I Behavior of a function for large x?

[pellman]

TL;DR Summary

Need to learn how to analyze the asymptotic behavior of functions

I have a problem asking to show that a certain function approaches a quadratic for large values of the variable. And I realize now that this is a skill with which I am totally unfamiliar. Can't use a Taylor series in y= 1/x because the value at y=0 is infinite. Would appreciate a recommended resource that covers this topic.

I would like to post the specific problem but I don't know how to post equations here. Is there a how-to page?

 

[fresh_42]

A bit more details would be fine. Maybe you could expand it into a Taylor series at another value.

I would like to post the specific problem but I don't know how to post equations here. Is there a how-to page?

https://www.physicsforums.com/help/latexhelp/

 

[pellman]

The specific problem is to show that

$x \sum_{p=1} ^\infty \ln \left( \frac 1 { 1 - e^{-p/x}} \right)$

approaches

$\frac { \pi^2} {6} x^2$

for large x.
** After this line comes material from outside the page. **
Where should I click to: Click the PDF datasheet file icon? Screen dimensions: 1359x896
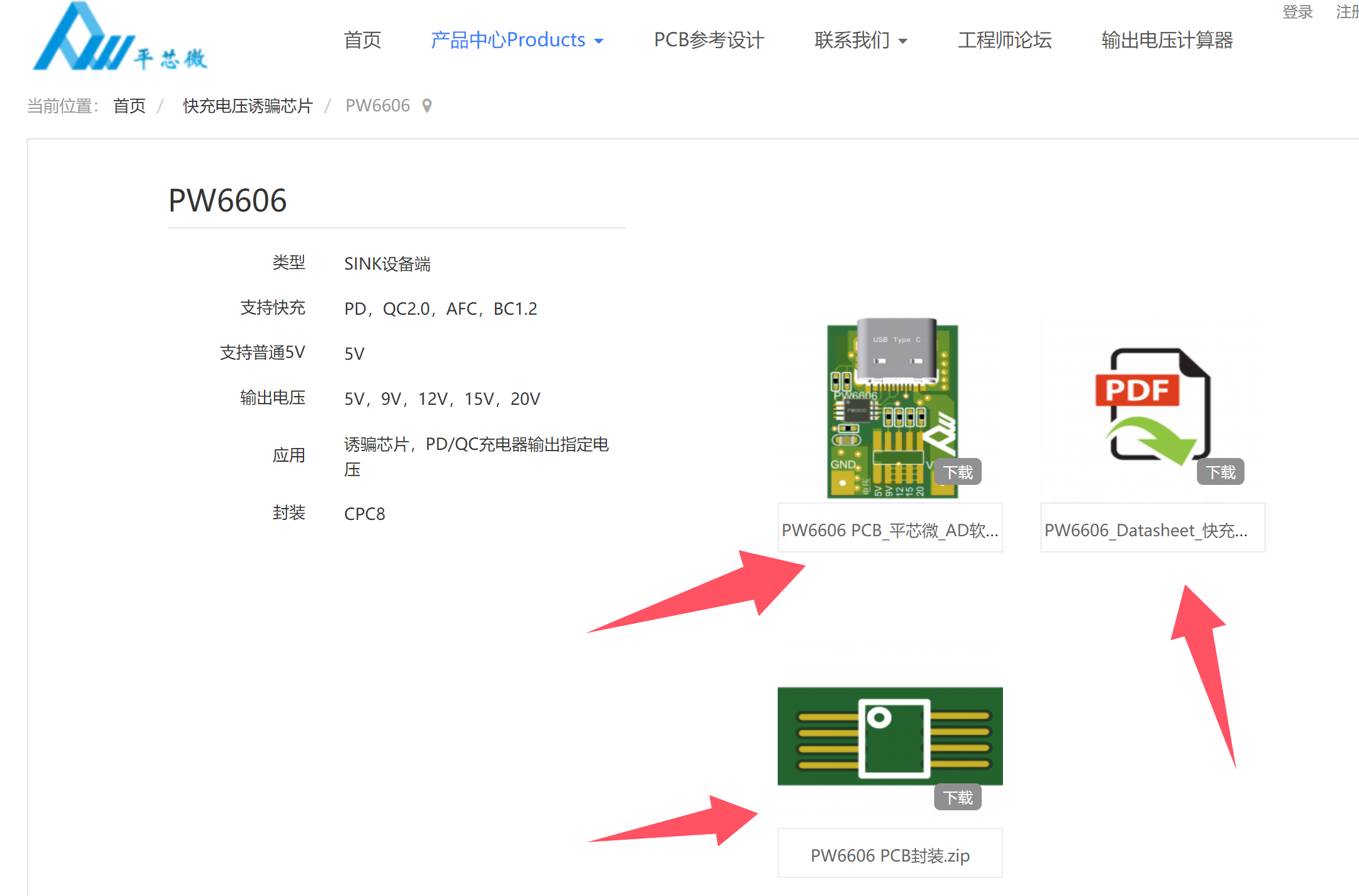point(1152,407)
So we could drop the leading x and just show that the sum is linear for large x. I know that the pi^2 / 6 comes from $\sum_{p=1}^\infty \frac 1 {p^2}$

 

[fresh_42]

So we have to show
\begin{align*}
\zeta(2)x&\sim\sum_{p=1}^\infty \ln\left(\dfrac{1}{1-e^{-p/x}}\right) \\
&= -\ln\left( \prod_{p=1}^\infty (1-e^{-p/x})\right)\\
&\Longleftrightarrow\\
e^{\zeta(2)x}&\sim\prod_{p=1}^\infty \dfrac{1}{1-e^{-p/x}}
\end{align*}
and $\zeta(2)=\displaystyle{\dfrac{\pi^2}{6}=\prod_{p\text{ prime }}\dfrac{1}{1-p^{-2}}=\sum_{p=1}^\infty \dfrac{1}{p^2}}$

I would start with the Taylor series for $e^{-p/x}$ and try to get an asymptotic behavior that goes with $1/p^2$ in the summation.

If this shouldn't work, I would look for formulas and integration tricks in the realm of the zeta function. There are so many formulas around, that I bet there is one which fits.

 

[pellman]

Thanks, fresh_42